Suppose now that a researcher in the design stage of a study computes an anticipated sample size and SE, and plots these as a point on the charts in Fig. 1 or 2. The shade of the region in which the point falls will indicate the strongest of the tests under consideration that would be significant for such a finding. However, that test may not have the required power. A weaker test must then be employed to increase power.
The calculations behind the funnel plots are readily modified to ensure that the region in which a point corresponding to an anticipated effect size and SE falls is the strongest of the candidate tests with the required power. For technical details, see Online Resource 1: “Error rates and sample sizes for one-sided and equivalence tests”.Footnote 1 Figure 3a is the result of applying this modification to Fig. 2b with 80% power, and then translating the units on the vertical axis from SE to total sample size. SE and sample size have an inverse relationship that depends on the study design: this illustration assumes a two group design with equi-sized groups and an anticipated pooled variance of one. While the nominated units on the vertical axis in Fig. 3 have changed, the scaling has not, so a sample size difference of 16, say, represents an increasingly small distance as you go up the charts. The vertical lines in Fig. 3 are at two potential effect sizes; tracking either line upward confirms that as sample size increases, a stronger test is expected to have the desired power.

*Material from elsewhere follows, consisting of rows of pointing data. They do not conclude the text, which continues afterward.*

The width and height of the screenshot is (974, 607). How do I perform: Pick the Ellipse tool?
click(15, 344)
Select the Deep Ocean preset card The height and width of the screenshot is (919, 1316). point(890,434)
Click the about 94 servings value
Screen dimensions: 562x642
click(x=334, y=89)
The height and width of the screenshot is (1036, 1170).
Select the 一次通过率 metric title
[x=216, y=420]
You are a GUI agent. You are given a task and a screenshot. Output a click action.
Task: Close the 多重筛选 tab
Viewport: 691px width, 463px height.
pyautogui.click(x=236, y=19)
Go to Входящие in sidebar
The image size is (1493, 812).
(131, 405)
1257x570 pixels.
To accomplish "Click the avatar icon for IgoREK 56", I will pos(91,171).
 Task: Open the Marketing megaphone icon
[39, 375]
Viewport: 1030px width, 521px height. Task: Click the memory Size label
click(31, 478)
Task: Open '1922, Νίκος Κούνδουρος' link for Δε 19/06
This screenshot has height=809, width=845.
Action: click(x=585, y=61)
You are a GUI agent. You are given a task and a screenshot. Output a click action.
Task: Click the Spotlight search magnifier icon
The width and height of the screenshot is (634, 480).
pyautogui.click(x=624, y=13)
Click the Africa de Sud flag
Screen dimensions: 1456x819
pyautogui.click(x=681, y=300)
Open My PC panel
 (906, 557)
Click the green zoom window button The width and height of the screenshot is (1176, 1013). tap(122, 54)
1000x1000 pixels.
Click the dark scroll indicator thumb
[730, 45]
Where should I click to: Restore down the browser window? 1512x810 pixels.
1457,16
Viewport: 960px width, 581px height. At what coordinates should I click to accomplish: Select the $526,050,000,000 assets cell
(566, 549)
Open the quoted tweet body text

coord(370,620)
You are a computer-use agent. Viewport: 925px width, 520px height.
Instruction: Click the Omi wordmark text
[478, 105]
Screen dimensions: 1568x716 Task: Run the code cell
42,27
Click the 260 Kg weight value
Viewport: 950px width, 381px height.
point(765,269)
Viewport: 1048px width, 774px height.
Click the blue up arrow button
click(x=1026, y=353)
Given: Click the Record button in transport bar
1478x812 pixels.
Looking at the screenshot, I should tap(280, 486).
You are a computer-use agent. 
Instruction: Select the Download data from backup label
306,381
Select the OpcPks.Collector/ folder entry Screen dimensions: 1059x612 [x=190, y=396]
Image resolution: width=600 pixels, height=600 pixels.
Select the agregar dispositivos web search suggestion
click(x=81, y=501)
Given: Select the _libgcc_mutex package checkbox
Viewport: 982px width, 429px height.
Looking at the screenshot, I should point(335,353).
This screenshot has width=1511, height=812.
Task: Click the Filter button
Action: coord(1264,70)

The region labelled “inconclusive” is enlarged in Fig. 3a compared with that in Fig. 2b. This change is where tests on values that would be significant do not have adequate a priori power. The other regions in the chart are similarly affected, moving upward on the vertical scale to smaller SEs/larger sample sizes. Some regions where equivalence was found (that is, both tests for non-inferiority and non-superiority were significant) are now reduced to findings of either non-inferiority or non-superiority; see Online Resource 1 for clarification on this aspect.
An R-implementation of our tool was used to create the figures in this manuscript and is available online as a Shiny app at meraglim.shinyapps.io/genSSize. The R-code and documentation are available at github.com/JA090/generalized. The tool optionally creates colored versions of the charts. It currently caters for t-tests based on one and two group study designs, and for Pearson’s correlation using Fisher’s transformation. The t-tests are at a default 38 degrees of freedom that users are asked to refine after initial computations lead them to select an approximate sample size. Users must also enter desired power and at least one test alpha level. They may also nominate multiple anticipated effect sizes or correlations, to help gauge the sensitivity of the sample size estimate. These entries are presented as vertical lines through each of the values. Of interest are where these lines cross into regions representing another test. On clicking a crossing point, the required sample size is returned. To help position the cursor accurately, the ranges of displayed effect sizes and sample sizes can be modified.
An option overlays the rejection region boundaries for a NHST with zero null over the rejection regions for the various tests against minimum meaninful effect magnitudes. This faciltates comparison with conventional sample size calculations.
To emphasize its link with funnel plots, our tool also allows users to create generalized funnel plots such as those in Figs. 1 and 2. If this option is selected, the user is asked to supply lists of effect sizes and SEs of the studies. These are plotted as points along with the meta-analysis outcome, which can be selected from a fixed-effects or a maximum likelihood random-effects model provided through the metafor CRAN package (Viechtbauer 2010).
4 Discussion
We suggest visualization tools have a role in moving researchers away from dichotomous decision-making based on statistical significance, as called for by Amrhein et al. (2019) and many others. A valid question is whether it is worth asking researchers to consider tests of multiple hypotheses at multiple alpha levels, as our tool does, given the additional complexity. One answer is that researchers who only look for positive effects may miss reporting findings that add to the body of knowledge and may be useful to stakeholders in the research. For example, suppose a researcher hopes to establish superiority and anticipates a moderate effect size, say three times the smallest meaningful effect magnitude. Figure 1c shows that, even ignoring power, the anticipated standard error needs to be close to the smallest meaningful effect magnitude to plausibly seek a significant result at a two-sided alpha level of 0.05. In some cases, establishing non-inferiority may be enough for the research purpose and will be a more realistic goal if sample sizes are constrained. Setting a goal of non-inferiority may still allow a finding of superiority (US Food and Drug Administration 2016)—or vice versa, provided the required margins are selected prior to the study (Committee for Proprietary Medicinal Products 2001).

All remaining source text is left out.